- Work instructions: Output the lines from the one holding "Image resolution: width=640" to the end of the entries that follow, exactly and only those, minus any pictures.

# # # # # # #

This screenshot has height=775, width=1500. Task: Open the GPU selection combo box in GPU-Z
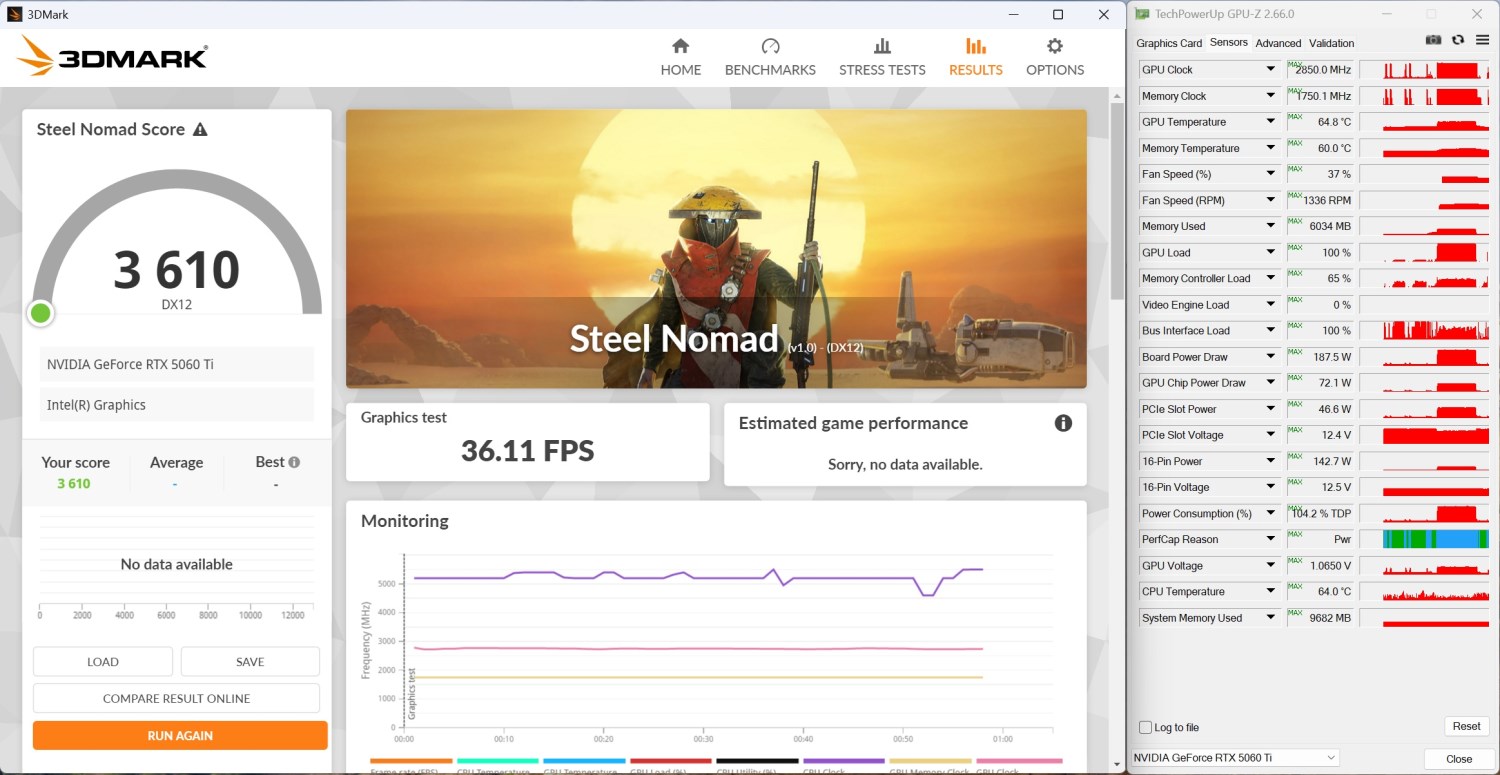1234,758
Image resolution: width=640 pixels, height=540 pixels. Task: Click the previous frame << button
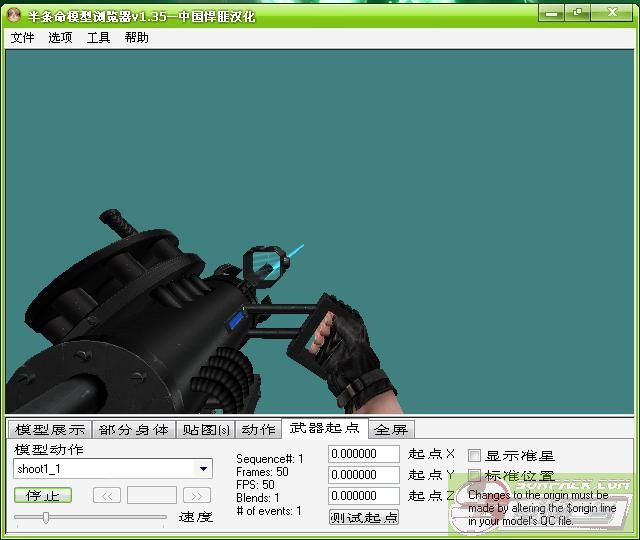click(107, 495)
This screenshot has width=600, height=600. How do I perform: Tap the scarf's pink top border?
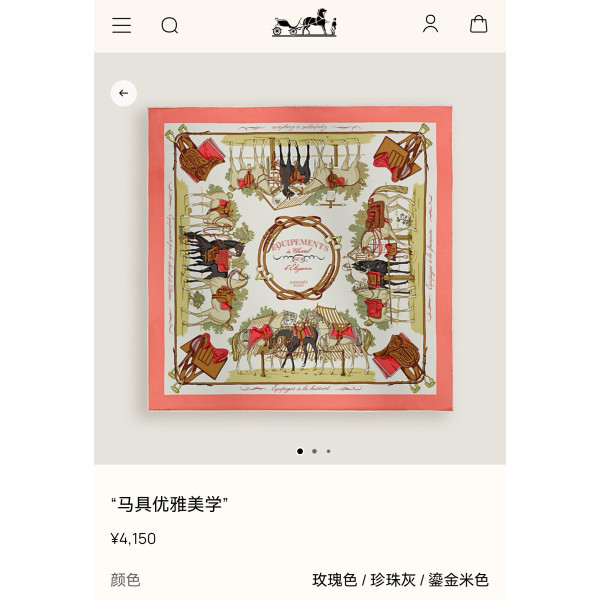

# # # # # # #

- Expected output:
Image resolution: width=640 pixels, height=540 pixels. Task: Click the previous frame << button
click(107, 495)
This screenshot has width=600, height=600. How do I perform: Tap the scarf's pink top border?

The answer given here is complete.